The first important covenant with reference to peace and war in the Constitution of the league is that looking to a reduction of armament by all nations. The Executive Council, consisting of representatives of the United States, the British Empire, France, Italy, Japan, and of four other nations to be selected by the body of delegates, is to consider how much the armaments of the nations should be reduced, having regard to the safety of each of the nations and their obligations under the league. Having reached a conclusion as to the proportionate limits of each nation's armament, it submits its conclusion to each nation, which may or may not agree to the limit thus recommended; but when an agreement is reached it covenants to keep within that limit until, by application to the Executive Council, the limit may be raised. In other words, each nation agrees to its own limitation. Having so agreed it must keep within it.

The importance of providing for a reduction of armament every one recognizes. It is affirmed in the newly proposed Senate resolution. Can we not trust our Congress to fix a limitation safe for the country and to stick to it? If we can't, no country can. Yet all the rest are anxious to do this and they are far more exposed than we.

The character of this obligation is affected by the time during which the covenants of the league remain binding. There is no stipulation as to how long this is. In my judgment there should be a period of ten years or a permission for any member of the league to withdraw from the

covenant by giving a reasonable notice of one or two years of its intention to do so.

[Problem to work on]
Answer from the passage on armament reduction:
1. Which five nations are named as members of the Executive Council, along with four others chosen by the delegates?
2. What document is said to affirm the importance of reducing armament?
3. How much notice does the writer suggest a member should give before withdrawing from the covenant?
The listing plays no part in this exercise.

[Data section]
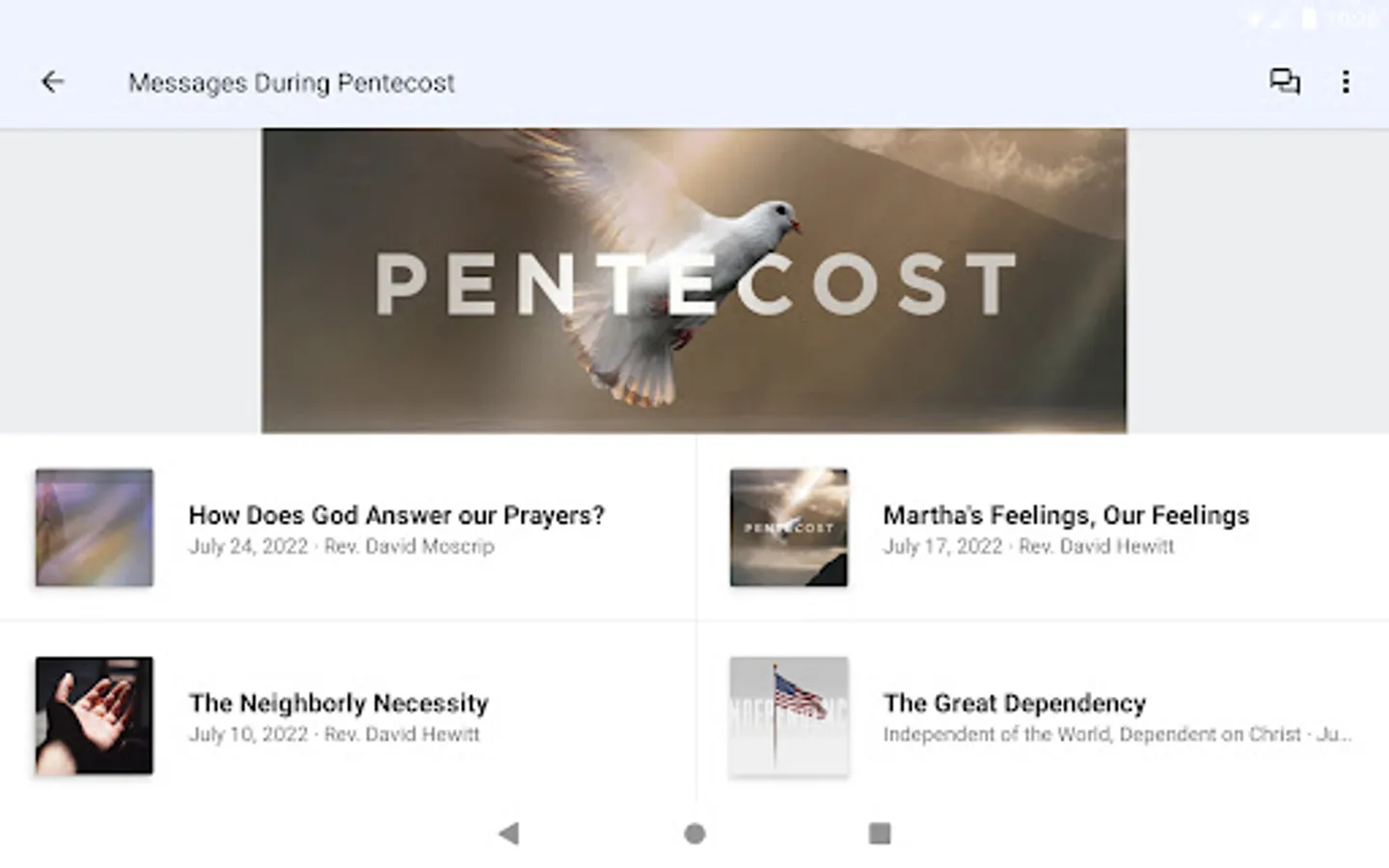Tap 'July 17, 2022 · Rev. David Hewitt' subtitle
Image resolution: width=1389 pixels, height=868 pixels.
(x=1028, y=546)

[Task answer]
1. The United States, the British Empire, France, Italy, and Japan.
2. The newly proposed Senate resolution.
3. A reasonable notice of one or two years.